__Stated task__
Lay out the entries as a two-column CSV with the columns instruction and response, one row per entry, starting with the line that contains "You are a computer-use agent. The" and going on through the end of the entries. Put each entry's text and its answer in a single quoted field each, with line breaks replaced by spaces.

-- Begin --

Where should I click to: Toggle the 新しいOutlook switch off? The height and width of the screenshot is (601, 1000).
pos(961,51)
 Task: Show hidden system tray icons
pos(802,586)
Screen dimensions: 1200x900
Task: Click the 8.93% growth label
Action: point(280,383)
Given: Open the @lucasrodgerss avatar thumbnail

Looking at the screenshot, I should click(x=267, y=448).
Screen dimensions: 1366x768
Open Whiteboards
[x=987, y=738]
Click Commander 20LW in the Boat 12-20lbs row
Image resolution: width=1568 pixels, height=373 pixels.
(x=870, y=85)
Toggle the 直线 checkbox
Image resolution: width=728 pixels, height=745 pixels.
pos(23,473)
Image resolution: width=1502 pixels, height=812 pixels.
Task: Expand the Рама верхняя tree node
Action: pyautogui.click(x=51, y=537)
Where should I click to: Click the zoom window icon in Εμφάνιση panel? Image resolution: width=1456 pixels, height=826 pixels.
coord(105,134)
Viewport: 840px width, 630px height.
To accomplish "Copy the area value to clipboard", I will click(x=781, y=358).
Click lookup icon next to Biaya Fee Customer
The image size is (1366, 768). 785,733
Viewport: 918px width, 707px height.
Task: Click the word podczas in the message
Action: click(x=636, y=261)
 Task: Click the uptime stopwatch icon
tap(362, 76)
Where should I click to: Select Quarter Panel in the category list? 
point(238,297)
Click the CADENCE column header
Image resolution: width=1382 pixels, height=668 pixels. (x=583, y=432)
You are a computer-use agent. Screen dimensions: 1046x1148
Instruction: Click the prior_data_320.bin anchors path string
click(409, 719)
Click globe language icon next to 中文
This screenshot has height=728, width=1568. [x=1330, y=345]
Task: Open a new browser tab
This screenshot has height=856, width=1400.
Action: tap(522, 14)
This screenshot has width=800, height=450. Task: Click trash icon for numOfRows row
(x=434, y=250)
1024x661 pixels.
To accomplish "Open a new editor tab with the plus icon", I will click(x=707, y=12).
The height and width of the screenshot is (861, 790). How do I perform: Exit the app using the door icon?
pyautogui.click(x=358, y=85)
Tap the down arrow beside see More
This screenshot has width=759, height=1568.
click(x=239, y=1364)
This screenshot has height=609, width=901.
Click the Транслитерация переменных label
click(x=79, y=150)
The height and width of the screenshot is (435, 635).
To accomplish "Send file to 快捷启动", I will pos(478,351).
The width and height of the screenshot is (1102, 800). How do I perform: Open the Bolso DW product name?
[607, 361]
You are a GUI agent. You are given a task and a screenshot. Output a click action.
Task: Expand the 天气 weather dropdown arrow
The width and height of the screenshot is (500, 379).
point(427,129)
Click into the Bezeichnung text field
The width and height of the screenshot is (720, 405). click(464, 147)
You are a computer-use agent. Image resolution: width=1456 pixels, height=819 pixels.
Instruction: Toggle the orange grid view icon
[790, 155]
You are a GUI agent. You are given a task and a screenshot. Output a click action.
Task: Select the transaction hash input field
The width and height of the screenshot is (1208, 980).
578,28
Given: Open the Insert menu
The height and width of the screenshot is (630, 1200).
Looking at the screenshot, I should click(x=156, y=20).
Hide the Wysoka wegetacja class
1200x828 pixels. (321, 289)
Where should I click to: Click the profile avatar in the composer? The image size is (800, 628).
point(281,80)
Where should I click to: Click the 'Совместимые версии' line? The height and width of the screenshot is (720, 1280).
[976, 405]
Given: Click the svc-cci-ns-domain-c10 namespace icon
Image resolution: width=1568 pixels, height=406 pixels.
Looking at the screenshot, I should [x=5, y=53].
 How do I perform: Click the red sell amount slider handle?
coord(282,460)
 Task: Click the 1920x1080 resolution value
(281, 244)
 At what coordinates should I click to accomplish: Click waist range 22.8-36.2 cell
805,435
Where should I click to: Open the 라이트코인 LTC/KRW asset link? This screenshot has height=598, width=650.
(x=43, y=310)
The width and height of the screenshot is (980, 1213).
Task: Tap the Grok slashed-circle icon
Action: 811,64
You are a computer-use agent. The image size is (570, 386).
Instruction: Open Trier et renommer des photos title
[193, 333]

-- End --

__Response below__
instruction,response
"You are a computer-use agent. The image size is (570, 386). Instruction: Open Trier et renommer des photos title","[193, 333]"